-------- Data supplied --------

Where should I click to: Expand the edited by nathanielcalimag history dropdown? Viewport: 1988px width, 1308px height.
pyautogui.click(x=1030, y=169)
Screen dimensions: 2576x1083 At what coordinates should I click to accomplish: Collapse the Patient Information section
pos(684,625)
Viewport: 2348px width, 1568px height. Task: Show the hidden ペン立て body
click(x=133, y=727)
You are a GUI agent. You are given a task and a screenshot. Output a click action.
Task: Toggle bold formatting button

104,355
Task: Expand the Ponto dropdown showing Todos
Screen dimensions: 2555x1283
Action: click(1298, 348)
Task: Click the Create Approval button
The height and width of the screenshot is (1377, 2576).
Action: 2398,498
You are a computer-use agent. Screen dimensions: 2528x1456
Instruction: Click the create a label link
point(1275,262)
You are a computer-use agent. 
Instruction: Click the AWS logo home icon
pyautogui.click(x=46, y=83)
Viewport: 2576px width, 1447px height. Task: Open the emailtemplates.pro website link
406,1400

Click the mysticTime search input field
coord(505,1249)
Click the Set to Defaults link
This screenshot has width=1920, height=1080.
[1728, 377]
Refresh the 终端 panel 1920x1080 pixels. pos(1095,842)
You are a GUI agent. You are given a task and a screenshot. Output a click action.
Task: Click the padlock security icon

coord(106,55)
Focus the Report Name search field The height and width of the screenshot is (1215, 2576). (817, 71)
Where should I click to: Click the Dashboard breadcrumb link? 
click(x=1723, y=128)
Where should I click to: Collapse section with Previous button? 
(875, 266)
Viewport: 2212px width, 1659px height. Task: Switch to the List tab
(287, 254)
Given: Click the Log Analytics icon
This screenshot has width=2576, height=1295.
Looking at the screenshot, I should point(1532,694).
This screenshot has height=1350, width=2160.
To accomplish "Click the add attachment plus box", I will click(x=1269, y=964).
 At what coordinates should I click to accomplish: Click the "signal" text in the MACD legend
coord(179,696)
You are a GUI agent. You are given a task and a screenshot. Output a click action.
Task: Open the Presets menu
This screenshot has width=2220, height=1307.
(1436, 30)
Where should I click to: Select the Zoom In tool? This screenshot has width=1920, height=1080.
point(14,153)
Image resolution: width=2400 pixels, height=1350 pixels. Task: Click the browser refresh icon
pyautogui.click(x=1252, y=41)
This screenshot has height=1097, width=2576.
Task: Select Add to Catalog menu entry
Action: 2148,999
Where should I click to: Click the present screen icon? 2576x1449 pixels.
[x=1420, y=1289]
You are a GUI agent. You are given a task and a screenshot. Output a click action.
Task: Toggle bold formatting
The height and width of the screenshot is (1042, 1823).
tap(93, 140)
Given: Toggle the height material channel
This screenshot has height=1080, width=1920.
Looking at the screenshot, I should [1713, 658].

--------

Work required
Without omitting anything, retype all of the material above exactly.

Solution
Where should I click to: Expand the edited by nathanielcalimag history dropdown? Viewport: 1988px width, 1308px height.
pyautogui.click(x=1030, y=169)
Screen dimensions: 2576x1083 At what coordinates should I click to accomplish: Collapse the Patient Information section
pos(684,625)
Viewport: 2348px width, 1568px height. Task: Show the hidden ペン立て body
click(x=133, y=727)
You are a GUI agent. You are given a task and a screenshot. Output a click action.
Task: Toggle bold formatting button

104,355
Task: Expand the Ponto dropdown showing Todos
Screen dimensions: 2555x1283
Action: click(1298, 348)
Task: Click the Create Approval button
The height and width of the screenshot is (1377, 2576).
Action: 2398,498
You are a computer-use agent. Screen dimensions: 2528x1456
Instruction: Click the create a label link
point(1275,262)
You are a computer-use agent. 
Instruction: Click the AWS logo home icon
pyautogui.click(x=46, y=83)
Viewport: 2576px width, 1447px height. Task: Open the emailtemplates.pro website link
406,1400

Click the mysticTime search input field
coord(505,1249)
Click the Set to Defaults link
This screenshot has width=1920, height=1080.
[1728, 377]
Refresh the 终端 panel 1920x1080 pixels. pos(1095,842)
You are a GUI agent. You are given a task and a screenshot. Output a click action.
Task: Click the padlock security icon

coord(106,55)
Focus the Report Name search field The height and width of the screenshot is (1215, 2576). (817, 71)
Where should I click to: Click the Dashboard breadcrumb link? 
click(x=1723, y=128)
Where should I click to: Collapse section with Previous button? 
(875, 266)
Viewport: 2212px width, 1659px height. Task: Switch to the List tab
(287, 254)
Given: Click the Log Analytics icon
This screenshot has width=2576, height=1295.
Looking at the screenshot, I should point(1532,694).
This screenshot has height=1350, width=2160.
To accomplish "Click the add attachment plus box", I will click(x=1269, y=964).
 At what coordinates should I click to accomplish: Click the "signal" text in the MACD legend
coord(179,696)
You are a GUI agent. You are given a task and a screenshot. Output a click action.
Task: Open the Presets menu
This screenshot has width=2220, height=1307.
(1436, 30)
Where should I click to: Select the Zoom In tool? This screenshot has width=1920, height=1080.
point(14,153)
Image resolution: width=2400 pixels, height=1350 pixels. Task: Click the browser refresh icon
pyautogui.click(x=1252, y=41)
This screenshot has height=1097, width=2576.
Task: Select Add to Catalog menu entry
Action: 2148,999
Where should I click to: Click the present screen icon? 2576x1449 pixels.
[x=1420, y=1289]
You are a GUI agent. You are given a task and a screenshot. Output a click action.
Task: Toggle bold formatting
The height and width of the screenshot is (1042, 1823).
tap(93, 140)
Given: Toggle the height material channel
This screenshot has height=1080, width=1920.
Looking at the screenshot, I should [1713, 658].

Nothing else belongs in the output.